> [Records for processing]:
BEGIN

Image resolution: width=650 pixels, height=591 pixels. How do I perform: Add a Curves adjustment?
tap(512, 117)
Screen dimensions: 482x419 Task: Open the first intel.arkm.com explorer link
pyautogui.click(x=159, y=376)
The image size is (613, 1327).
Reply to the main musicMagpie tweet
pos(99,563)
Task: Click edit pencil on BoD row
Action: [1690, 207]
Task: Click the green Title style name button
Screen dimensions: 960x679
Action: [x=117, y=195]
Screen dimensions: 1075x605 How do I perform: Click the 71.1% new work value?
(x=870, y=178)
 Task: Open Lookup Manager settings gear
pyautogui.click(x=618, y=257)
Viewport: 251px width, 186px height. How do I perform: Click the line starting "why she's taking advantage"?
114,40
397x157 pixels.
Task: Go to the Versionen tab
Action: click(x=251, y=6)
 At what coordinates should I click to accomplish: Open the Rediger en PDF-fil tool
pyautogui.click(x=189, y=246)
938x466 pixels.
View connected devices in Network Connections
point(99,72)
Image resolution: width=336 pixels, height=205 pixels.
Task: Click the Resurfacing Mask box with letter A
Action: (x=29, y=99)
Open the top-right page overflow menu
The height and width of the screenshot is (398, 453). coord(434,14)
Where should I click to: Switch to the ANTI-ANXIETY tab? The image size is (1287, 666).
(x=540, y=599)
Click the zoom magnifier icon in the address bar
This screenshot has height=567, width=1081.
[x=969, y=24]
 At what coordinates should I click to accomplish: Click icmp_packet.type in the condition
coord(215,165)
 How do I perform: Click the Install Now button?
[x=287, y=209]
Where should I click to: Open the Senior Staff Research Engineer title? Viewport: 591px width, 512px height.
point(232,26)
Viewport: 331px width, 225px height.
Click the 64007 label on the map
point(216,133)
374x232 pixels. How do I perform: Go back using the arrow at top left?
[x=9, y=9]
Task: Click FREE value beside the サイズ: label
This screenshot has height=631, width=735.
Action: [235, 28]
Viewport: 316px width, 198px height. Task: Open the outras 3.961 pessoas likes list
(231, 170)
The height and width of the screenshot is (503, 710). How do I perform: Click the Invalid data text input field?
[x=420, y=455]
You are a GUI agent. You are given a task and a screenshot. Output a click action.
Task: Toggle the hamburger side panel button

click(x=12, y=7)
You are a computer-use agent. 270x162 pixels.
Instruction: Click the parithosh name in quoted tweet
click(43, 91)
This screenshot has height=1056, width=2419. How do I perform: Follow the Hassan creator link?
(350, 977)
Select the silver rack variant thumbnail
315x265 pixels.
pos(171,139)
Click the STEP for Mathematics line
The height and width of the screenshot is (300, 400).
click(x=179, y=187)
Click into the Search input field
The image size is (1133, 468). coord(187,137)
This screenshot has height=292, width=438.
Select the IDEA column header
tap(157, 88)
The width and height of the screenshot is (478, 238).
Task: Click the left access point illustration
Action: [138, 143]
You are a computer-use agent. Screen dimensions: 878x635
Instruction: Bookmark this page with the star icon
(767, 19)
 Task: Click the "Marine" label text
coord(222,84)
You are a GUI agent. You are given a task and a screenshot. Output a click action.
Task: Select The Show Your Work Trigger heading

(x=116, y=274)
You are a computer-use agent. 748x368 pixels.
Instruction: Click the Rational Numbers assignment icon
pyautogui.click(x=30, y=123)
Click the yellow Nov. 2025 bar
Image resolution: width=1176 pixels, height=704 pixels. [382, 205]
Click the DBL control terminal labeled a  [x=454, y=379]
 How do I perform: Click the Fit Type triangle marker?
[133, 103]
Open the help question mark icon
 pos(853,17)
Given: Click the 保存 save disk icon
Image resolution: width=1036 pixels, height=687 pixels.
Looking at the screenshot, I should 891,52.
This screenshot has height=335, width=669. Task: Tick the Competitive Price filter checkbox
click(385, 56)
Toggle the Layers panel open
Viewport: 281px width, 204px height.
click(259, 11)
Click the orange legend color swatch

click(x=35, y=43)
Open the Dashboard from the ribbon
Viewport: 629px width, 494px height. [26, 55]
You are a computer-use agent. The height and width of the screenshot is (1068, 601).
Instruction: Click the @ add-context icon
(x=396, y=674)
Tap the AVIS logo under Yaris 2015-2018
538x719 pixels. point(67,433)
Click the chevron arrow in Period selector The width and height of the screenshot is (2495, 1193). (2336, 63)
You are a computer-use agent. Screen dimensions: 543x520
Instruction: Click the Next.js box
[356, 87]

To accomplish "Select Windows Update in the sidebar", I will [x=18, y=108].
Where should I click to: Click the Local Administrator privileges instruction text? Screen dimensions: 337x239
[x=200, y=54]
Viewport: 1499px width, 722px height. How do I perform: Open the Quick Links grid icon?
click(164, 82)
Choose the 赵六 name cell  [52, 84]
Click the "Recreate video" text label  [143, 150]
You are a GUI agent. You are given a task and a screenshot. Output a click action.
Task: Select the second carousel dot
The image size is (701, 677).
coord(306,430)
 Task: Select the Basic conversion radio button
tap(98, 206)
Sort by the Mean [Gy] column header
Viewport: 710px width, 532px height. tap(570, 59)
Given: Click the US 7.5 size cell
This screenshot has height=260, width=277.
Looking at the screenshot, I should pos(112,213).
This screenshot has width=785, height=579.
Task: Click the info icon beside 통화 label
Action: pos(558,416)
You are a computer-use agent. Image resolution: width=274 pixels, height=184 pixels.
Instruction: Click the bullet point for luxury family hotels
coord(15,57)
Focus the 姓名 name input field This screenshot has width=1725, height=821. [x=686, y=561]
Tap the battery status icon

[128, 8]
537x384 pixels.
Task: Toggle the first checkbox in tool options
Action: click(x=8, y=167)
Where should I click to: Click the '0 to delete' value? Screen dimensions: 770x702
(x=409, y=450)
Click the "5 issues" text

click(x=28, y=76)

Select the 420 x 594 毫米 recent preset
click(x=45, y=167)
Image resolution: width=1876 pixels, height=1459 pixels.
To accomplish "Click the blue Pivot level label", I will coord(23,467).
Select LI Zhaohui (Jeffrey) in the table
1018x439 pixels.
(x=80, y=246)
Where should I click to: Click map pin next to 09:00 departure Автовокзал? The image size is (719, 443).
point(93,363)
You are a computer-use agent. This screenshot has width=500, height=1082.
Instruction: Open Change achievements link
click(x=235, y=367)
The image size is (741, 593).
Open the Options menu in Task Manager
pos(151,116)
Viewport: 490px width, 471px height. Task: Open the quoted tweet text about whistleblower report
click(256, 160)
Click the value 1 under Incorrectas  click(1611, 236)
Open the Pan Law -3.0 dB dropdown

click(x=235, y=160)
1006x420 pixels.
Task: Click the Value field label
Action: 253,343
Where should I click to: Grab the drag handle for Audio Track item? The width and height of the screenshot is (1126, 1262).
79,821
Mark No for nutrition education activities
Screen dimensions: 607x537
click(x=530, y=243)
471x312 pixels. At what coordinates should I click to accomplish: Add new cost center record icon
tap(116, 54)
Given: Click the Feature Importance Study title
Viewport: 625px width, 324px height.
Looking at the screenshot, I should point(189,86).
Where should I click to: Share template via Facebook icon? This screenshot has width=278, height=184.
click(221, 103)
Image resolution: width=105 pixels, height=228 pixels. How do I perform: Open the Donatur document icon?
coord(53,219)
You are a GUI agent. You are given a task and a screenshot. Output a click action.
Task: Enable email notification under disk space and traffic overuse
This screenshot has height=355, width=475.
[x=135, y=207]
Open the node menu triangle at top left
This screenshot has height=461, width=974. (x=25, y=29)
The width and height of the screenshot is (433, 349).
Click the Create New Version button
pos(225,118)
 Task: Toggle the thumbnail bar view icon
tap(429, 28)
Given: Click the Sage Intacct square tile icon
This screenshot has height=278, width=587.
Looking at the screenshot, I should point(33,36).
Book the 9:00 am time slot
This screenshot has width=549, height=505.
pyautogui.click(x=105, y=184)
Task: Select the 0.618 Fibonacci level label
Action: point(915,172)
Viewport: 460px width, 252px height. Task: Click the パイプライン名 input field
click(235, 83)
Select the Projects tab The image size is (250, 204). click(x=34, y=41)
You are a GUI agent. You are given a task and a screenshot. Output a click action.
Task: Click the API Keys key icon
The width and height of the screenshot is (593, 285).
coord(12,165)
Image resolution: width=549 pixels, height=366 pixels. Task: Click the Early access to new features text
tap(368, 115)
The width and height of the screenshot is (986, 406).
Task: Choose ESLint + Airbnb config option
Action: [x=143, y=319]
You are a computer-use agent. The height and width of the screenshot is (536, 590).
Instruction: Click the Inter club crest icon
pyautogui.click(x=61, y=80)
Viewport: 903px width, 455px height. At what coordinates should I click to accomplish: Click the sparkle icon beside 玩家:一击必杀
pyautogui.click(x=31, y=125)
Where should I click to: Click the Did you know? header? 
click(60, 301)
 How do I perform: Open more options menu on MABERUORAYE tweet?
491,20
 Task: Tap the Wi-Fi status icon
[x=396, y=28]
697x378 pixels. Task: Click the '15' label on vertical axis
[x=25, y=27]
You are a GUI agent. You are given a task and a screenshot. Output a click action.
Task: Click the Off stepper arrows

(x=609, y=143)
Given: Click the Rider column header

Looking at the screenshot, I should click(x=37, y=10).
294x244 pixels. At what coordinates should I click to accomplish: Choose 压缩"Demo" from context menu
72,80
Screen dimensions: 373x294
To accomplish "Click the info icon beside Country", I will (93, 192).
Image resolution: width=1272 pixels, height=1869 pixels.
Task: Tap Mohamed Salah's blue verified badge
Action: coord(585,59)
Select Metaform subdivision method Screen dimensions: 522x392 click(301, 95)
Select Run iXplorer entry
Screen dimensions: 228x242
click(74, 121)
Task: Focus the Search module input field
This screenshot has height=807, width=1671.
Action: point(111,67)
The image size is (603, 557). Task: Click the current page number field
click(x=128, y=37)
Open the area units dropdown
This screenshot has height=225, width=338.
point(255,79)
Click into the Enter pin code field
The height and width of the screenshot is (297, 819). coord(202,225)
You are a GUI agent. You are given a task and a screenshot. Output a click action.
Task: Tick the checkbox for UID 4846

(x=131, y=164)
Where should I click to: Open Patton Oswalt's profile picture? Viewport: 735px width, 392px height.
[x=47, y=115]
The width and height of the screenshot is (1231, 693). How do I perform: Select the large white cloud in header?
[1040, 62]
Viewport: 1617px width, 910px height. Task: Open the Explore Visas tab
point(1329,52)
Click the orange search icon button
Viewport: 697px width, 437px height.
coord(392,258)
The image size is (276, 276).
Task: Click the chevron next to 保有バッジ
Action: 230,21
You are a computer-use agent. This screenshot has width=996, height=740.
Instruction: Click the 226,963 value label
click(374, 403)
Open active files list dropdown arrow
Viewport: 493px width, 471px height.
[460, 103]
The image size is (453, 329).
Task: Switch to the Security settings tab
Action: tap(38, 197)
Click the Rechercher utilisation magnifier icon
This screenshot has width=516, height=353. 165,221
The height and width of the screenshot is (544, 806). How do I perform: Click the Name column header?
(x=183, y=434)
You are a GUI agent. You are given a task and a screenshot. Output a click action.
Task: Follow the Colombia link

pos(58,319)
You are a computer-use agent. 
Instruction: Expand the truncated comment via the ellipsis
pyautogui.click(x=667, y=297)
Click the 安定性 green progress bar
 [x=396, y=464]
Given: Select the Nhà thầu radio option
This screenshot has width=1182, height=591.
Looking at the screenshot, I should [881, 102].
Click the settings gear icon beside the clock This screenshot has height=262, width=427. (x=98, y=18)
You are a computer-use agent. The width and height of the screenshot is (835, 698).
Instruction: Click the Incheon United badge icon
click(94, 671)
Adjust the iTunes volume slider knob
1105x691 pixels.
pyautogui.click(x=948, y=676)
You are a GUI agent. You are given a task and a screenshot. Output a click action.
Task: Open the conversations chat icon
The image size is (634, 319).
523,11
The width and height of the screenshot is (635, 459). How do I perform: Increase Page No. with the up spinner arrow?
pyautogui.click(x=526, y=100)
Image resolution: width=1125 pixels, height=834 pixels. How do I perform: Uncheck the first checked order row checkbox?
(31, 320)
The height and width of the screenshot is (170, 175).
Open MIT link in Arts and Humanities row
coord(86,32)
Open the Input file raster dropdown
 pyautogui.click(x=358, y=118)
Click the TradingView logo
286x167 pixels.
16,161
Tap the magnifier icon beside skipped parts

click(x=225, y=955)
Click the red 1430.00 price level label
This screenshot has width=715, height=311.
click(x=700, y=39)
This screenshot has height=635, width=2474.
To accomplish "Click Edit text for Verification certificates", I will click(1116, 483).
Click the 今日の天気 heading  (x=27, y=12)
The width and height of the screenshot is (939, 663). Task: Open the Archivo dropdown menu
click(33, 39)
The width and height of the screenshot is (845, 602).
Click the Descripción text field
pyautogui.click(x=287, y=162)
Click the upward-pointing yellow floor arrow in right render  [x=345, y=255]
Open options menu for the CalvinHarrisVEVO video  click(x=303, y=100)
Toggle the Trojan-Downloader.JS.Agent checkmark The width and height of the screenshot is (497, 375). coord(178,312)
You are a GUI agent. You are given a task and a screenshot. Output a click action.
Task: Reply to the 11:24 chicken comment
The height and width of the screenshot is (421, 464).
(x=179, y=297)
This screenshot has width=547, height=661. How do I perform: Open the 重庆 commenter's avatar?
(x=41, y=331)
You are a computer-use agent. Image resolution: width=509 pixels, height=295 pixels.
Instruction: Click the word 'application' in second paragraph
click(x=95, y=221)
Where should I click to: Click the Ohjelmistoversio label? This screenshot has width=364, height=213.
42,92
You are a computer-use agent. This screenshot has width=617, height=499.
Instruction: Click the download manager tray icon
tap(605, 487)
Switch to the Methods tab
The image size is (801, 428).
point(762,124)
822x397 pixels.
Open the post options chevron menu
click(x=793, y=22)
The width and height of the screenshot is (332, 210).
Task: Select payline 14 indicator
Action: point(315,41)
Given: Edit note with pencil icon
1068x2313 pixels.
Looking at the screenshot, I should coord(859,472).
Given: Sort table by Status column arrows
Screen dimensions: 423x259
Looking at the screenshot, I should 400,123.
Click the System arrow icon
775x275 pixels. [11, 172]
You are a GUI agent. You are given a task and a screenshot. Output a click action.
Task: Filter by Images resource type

END

> [The problem]: Search the material for "cell" and copy each matching line.

> [Finished exercise]:
Choose the 赵六 name cell  [52, 84]
Given: Click the US 7.5 size cell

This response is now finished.